De gedachte dat de wetenschap nuttig moet zijn, dat de wetenschap in dienst moet staan van de doelen van de samenleving, vindt steeds meer weerklank in onze samenleving. Zo hebben wij een tijdje geleden kunnen lezen dat het kabinet van plan is:
“[...] om wetenschap vooral in te zetten voor commerciële toepassingen. Daartoe wordt 350 miljoen euro, die bestemd is voor fundamenteel onderzoek, anders besteed. Het geld moet naar innovatieve projecten, waar Nederland economisch sterker van wordt. Het gaat in totaal om negen sectoren: energie, tuinbouw, high-tech, logistiek, water, agrofood, chemie, life sciences en creatieve industrie.” (lees hier)

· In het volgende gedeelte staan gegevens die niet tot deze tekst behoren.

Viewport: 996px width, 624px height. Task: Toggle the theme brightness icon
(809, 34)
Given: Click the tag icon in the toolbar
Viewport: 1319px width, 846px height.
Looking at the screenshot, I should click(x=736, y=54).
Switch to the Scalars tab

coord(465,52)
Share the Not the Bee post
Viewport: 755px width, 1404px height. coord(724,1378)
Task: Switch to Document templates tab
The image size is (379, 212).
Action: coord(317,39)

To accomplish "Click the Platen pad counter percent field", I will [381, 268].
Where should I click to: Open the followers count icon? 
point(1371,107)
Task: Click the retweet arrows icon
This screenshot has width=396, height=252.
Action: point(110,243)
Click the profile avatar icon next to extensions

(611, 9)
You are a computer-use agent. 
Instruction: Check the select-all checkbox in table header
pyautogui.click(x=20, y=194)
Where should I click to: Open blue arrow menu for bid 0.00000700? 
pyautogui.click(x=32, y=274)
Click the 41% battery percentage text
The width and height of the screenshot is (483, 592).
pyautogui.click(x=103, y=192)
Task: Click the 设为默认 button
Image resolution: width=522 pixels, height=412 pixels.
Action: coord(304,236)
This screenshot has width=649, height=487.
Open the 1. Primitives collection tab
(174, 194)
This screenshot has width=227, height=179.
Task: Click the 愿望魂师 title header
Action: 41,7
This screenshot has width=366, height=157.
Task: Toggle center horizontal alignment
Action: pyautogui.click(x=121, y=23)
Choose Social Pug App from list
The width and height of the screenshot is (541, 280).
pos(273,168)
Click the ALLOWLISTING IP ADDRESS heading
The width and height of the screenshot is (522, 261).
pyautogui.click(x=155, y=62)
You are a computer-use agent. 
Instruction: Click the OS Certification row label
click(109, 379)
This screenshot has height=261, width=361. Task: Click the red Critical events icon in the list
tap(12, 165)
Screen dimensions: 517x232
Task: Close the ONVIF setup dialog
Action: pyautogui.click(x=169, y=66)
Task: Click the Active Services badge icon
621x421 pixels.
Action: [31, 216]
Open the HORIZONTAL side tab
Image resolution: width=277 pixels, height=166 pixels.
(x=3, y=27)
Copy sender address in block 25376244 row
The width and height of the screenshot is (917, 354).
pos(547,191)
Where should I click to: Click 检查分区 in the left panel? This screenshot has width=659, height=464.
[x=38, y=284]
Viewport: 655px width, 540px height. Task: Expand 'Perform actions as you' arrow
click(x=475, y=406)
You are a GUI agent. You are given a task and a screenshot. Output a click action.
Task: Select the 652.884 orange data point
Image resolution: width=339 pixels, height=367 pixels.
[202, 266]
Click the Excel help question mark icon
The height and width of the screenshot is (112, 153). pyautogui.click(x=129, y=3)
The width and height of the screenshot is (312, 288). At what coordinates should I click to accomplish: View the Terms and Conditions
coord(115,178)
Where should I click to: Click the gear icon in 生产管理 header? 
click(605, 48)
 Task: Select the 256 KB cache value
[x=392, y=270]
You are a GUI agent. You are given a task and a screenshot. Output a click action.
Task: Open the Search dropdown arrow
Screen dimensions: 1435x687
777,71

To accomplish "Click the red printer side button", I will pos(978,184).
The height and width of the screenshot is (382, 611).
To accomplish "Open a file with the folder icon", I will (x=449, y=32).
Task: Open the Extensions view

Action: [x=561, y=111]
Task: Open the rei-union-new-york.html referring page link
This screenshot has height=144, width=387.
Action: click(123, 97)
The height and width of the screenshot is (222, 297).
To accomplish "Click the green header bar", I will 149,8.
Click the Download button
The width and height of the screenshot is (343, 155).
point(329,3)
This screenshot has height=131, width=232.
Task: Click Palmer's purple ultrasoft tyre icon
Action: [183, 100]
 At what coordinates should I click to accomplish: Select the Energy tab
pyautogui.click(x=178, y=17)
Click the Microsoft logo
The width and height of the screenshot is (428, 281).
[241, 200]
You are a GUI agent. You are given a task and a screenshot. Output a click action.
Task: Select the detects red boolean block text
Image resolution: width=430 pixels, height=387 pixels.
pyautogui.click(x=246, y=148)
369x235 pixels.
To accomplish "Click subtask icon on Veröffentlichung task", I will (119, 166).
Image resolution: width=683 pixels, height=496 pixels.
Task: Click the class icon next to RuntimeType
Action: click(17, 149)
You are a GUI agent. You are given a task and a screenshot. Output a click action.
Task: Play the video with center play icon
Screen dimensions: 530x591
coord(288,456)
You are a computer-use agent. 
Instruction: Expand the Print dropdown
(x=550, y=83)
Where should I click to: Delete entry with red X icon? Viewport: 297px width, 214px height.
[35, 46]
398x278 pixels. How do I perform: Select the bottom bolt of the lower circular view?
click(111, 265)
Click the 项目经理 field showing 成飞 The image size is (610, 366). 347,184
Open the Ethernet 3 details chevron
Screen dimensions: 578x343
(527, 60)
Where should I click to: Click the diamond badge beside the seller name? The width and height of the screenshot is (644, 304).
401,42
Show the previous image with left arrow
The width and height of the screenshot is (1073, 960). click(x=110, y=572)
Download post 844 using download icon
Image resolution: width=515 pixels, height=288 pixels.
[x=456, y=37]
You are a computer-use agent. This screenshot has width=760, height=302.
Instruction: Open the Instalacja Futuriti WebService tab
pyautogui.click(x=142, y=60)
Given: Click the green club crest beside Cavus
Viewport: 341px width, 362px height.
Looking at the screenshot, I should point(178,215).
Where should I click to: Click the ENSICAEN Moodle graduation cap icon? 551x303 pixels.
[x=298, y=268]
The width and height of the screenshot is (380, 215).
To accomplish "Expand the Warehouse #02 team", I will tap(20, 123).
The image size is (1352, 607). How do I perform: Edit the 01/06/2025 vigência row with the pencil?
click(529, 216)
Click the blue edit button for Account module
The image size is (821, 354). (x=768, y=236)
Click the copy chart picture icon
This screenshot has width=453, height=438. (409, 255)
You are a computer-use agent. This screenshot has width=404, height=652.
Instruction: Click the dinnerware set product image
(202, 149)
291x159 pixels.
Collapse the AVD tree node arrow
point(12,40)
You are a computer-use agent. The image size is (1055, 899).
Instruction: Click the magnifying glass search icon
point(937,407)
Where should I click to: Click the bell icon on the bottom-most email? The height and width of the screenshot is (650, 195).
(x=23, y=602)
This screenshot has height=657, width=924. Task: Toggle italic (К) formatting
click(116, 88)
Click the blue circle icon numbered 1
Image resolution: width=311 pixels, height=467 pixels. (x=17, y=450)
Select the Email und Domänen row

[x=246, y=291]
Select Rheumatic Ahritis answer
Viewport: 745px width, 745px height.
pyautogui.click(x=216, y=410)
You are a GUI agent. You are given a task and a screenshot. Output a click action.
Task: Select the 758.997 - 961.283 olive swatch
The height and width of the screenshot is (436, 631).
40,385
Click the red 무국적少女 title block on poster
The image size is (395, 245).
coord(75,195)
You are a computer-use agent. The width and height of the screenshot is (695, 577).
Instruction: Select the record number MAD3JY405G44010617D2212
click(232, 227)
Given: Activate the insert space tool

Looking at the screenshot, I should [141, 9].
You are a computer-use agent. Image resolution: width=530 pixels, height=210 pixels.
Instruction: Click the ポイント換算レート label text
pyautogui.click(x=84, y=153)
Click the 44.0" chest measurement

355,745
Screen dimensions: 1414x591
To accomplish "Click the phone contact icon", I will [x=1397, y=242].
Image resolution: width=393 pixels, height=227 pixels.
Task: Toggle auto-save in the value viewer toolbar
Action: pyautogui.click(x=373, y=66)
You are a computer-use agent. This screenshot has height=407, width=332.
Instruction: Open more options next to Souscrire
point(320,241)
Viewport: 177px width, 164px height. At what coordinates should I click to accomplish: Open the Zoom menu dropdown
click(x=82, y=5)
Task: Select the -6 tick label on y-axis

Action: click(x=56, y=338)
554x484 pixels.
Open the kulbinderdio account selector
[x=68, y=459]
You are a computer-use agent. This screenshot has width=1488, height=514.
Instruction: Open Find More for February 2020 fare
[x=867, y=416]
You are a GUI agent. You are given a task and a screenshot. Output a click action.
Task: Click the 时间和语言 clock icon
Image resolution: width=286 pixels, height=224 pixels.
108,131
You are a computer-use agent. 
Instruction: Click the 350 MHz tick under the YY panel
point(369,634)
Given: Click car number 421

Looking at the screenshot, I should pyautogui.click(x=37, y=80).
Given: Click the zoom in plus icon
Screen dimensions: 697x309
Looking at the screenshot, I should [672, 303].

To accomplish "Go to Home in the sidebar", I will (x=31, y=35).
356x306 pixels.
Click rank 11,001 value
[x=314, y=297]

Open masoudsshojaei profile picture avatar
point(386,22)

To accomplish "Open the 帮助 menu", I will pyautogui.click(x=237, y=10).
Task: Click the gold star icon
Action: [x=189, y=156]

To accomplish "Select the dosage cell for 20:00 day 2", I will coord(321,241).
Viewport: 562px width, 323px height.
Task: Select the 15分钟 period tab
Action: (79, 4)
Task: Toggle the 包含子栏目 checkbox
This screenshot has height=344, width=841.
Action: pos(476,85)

In het belangrijke adviesrapport van de commissie ‘Toekomst Bestendig Hoger Onderwijs Stelsel’ wordt over wetenschappelijk onderzoek ook vooral in termen van nut gedacht, van de bijdrage ervan aan de kenniseconomie. Zo schrijft de commissie Veerman:
“Nederland kent een kennisparadox: ons land heeft veel toponderzoekers in huis maar ziet weinig kans hier commercieel voordeel uit te halen.”
“De Nederlandse ambitie om in de top 5 van de Global Competitiveness Index (GCI) te staan (OCW/EZ, 2009) lijkt nauwelijks te realiseren met de huidige investeringen in het hoger onderwijs en onderzoek [...]Kennis en innovatie – waar we het in de toekomst juist van moeten hebben – worden verwaarloosd.”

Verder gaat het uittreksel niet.